溺愛体質な彼は甘く外堀を埋める。

閑話

「ねぇ真香さん,千夏くんのことまで聞いて良かったのかな。怒られない?」

「いいのいいの。本人は知らないんだから。でも…怒られはするかな,私が。真理は大丈夫,千夏は絶対怒れないから」



それに,と真香さんが続ける。

真香さんは黙って待っている私に



「真理は本気で探しても,相手が誰かたどり着けないタイプだと思うから」



褒めて…る? ない?



「戻ろっか。あと少しだから……この前の先輩,ラストだって言ってたっけ」
 
「うん」

「演目,白雪姫? 何か役やるのかな」

「王子様」

「ふっ……似合,う」



どうして笑うんだろ。

きょとんと見つめると,真香さんは「ごめんごめん」と何故か私に謝った。

でも



「私もそう思う」



私が言えば,真香さんはまた笑う。




「やっぱり,真理はそっちなのか。先輩のこと,よく知ってるね」

「……真香さんと一緒。幼馴染み(こんやくしゃ)だから,話す機会とか知ってることも多いの」




そう言うと,真香さんはくりくりと瞳を丸くした。



「何か変だった?」



言い慣れない幼馴染み(ことば)に,違和感でもあったかなとドキリとする。

だけど,杞憂だと言うように。



「私達も珍しいのに……年の差の幼馴染み,すごい。
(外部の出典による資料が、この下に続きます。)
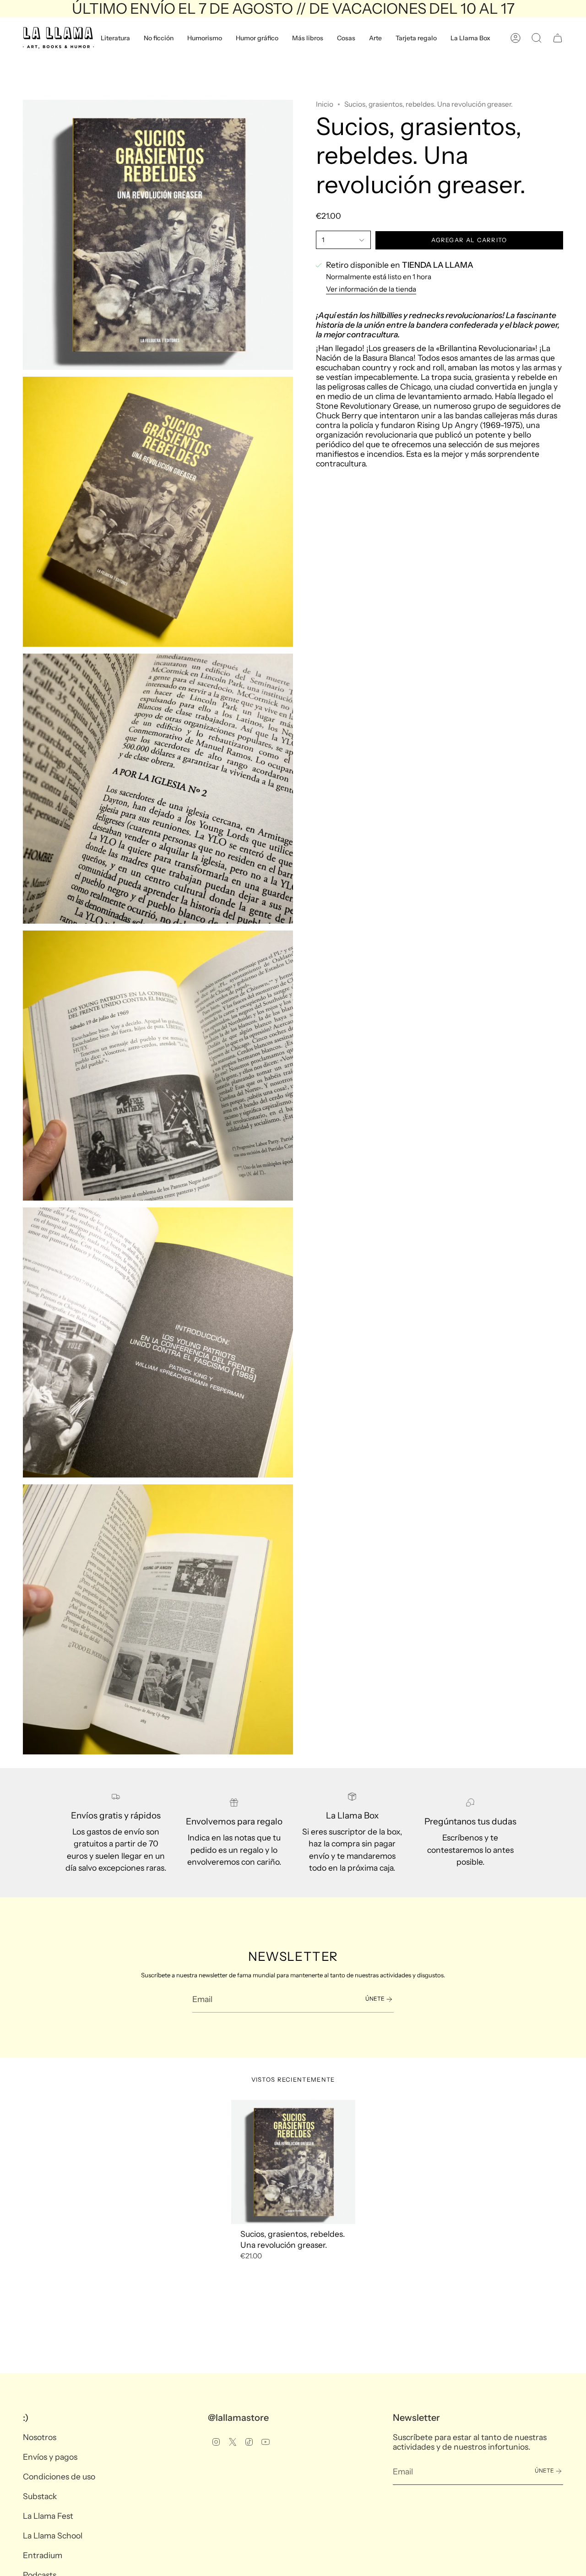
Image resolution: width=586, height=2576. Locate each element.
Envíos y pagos (50, 2457)
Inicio (324, 104)
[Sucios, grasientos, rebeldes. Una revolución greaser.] (293, 2162)
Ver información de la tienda (371, 289)
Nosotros (39, 2437)
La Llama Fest (48, 2516)
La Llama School (52, 2535)
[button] (115, 38)
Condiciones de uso (59, 2476)
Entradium (42, 2555)
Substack (40, 2496)
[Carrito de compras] (557, 38)
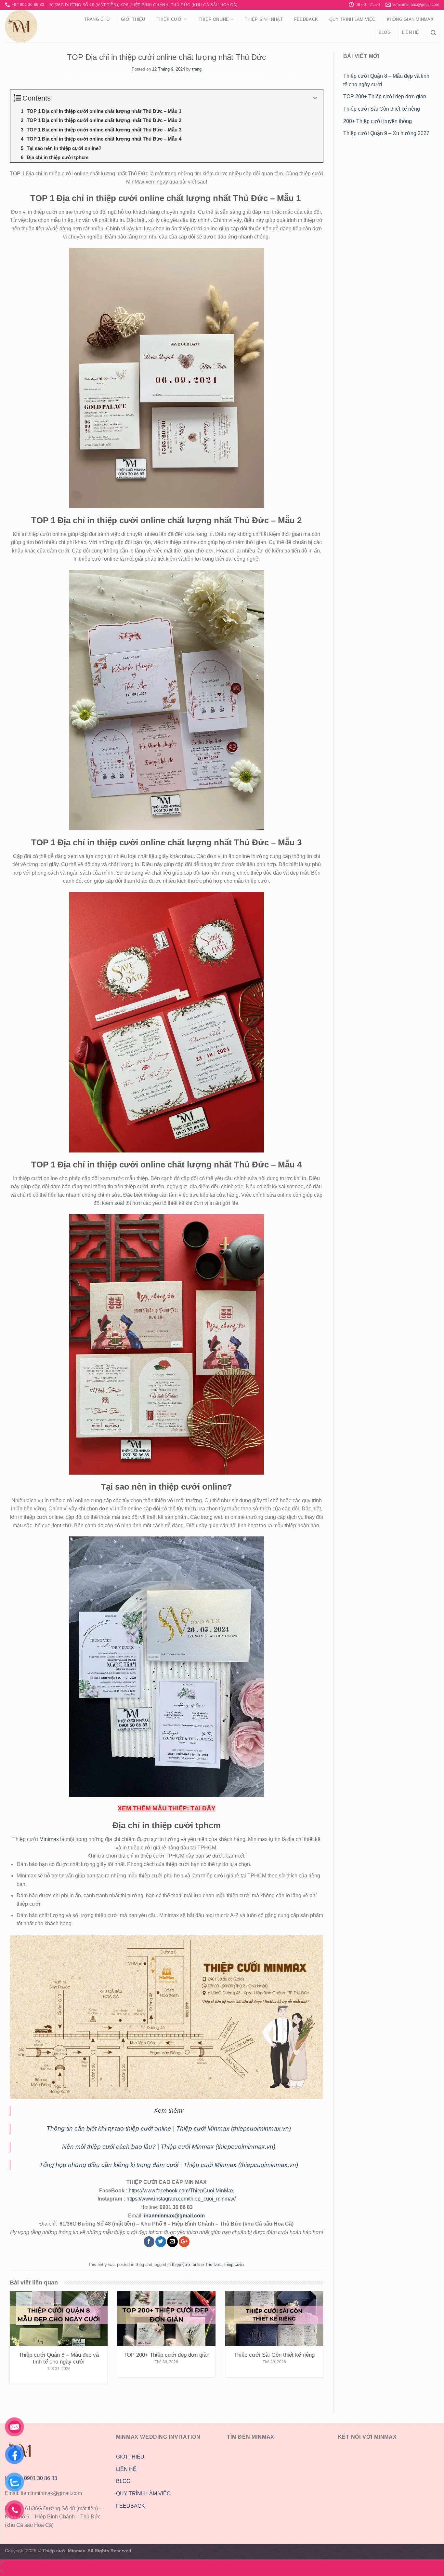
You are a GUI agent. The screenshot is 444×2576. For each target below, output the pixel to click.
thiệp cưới (234, 2264)
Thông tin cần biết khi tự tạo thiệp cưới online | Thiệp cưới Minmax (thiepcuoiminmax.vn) (168, 2128)
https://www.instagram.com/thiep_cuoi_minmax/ (181, 2198)
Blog (385, 32)
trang (197, 69)
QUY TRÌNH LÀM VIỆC (352, 19)
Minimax (49, 1839)
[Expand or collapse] (315, 98)
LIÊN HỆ (126, 2469)
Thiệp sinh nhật (264, 19)
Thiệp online (214, 19)
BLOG (123, 2481)
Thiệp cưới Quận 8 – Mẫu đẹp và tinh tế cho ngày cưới (386, 80)
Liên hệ (410, 32)
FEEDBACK (130, 2506)
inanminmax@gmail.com (174, 2215)
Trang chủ (97, 19)
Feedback (306, 19)
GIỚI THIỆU (130, 2457)
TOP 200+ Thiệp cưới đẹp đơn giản (384, 96)
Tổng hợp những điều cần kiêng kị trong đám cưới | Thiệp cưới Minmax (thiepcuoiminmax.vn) (168, 2164)
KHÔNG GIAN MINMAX (410, 19)
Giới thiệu (133, 19)
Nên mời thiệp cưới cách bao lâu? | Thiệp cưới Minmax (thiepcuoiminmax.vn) (168, 2146)
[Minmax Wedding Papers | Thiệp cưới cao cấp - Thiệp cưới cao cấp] (37, 26)
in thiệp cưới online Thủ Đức (194, 2264)
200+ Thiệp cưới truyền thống (378, 121)
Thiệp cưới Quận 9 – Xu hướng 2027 (386, 133)
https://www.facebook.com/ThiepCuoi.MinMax (181, 2190)
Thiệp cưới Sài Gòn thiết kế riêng (381, 109)
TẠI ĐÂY (202, 1808)
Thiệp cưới (170, 19)
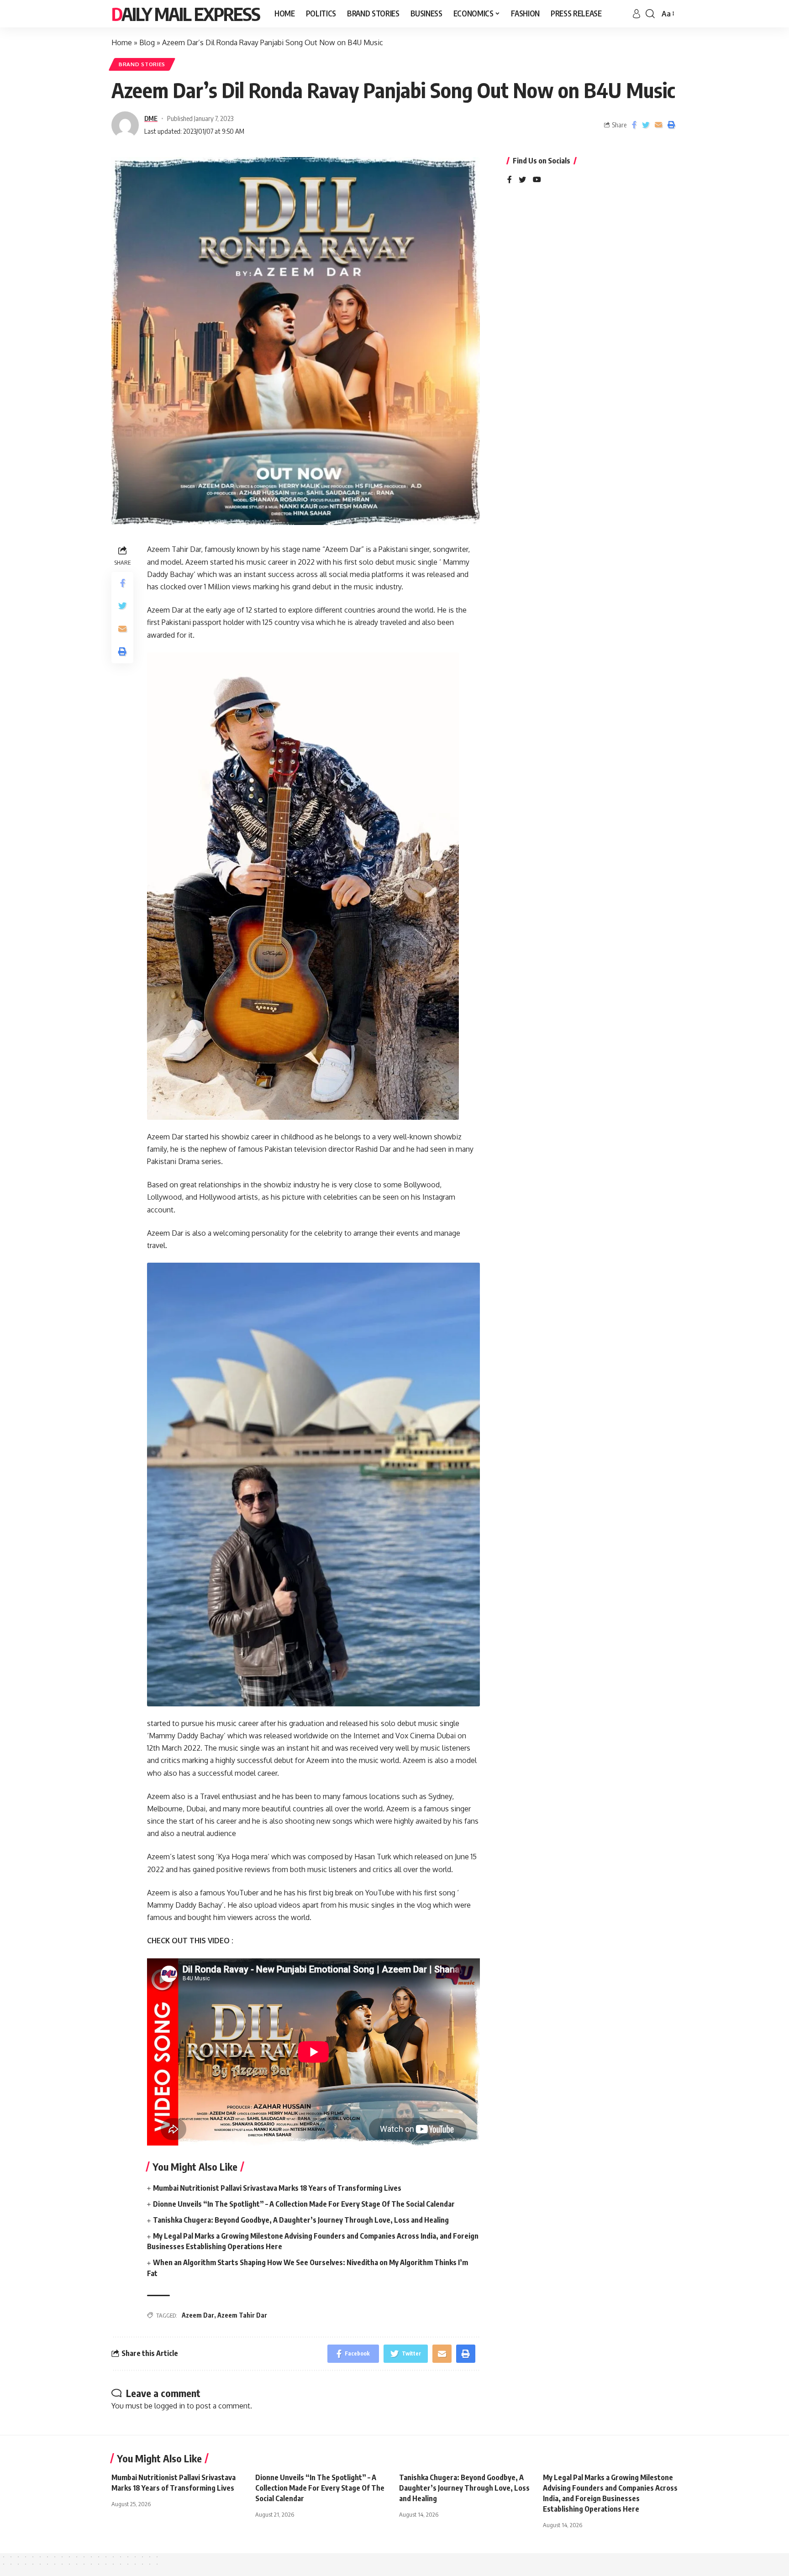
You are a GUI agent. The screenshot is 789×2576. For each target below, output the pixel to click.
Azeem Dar (198, 2315)
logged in (169, 2405)
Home (121, 42)
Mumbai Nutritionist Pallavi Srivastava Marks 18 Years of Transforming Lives (277, 2188)
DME (151, 118)
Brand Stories (142, 64)
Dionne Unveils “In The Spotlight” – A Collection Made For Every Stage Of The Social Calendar (304, 2204)
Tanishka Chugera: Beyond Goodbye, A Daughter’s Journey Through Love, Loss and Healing (301, 2219)
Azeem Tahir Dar (242, 2315)
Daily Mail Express (185, 14)
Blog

本当に仲良しなんだ」



感心した反応が返ってきた。



「そうかな」



意味もなく,後ろ髪をくるくると人差し指に巻き付ける。



「そうだよ」



どこか気合いの入った真香さんは



「白雪姫,ちょっと楽しみになってきた! そろそろ戻ろ!」



私を振り返りながら,出入り口へ走った。



「大丈夫,大丈夫。千夏が間に合わなくなるまでに私が……」



引き締まった顔には,妙な力がこもっていた。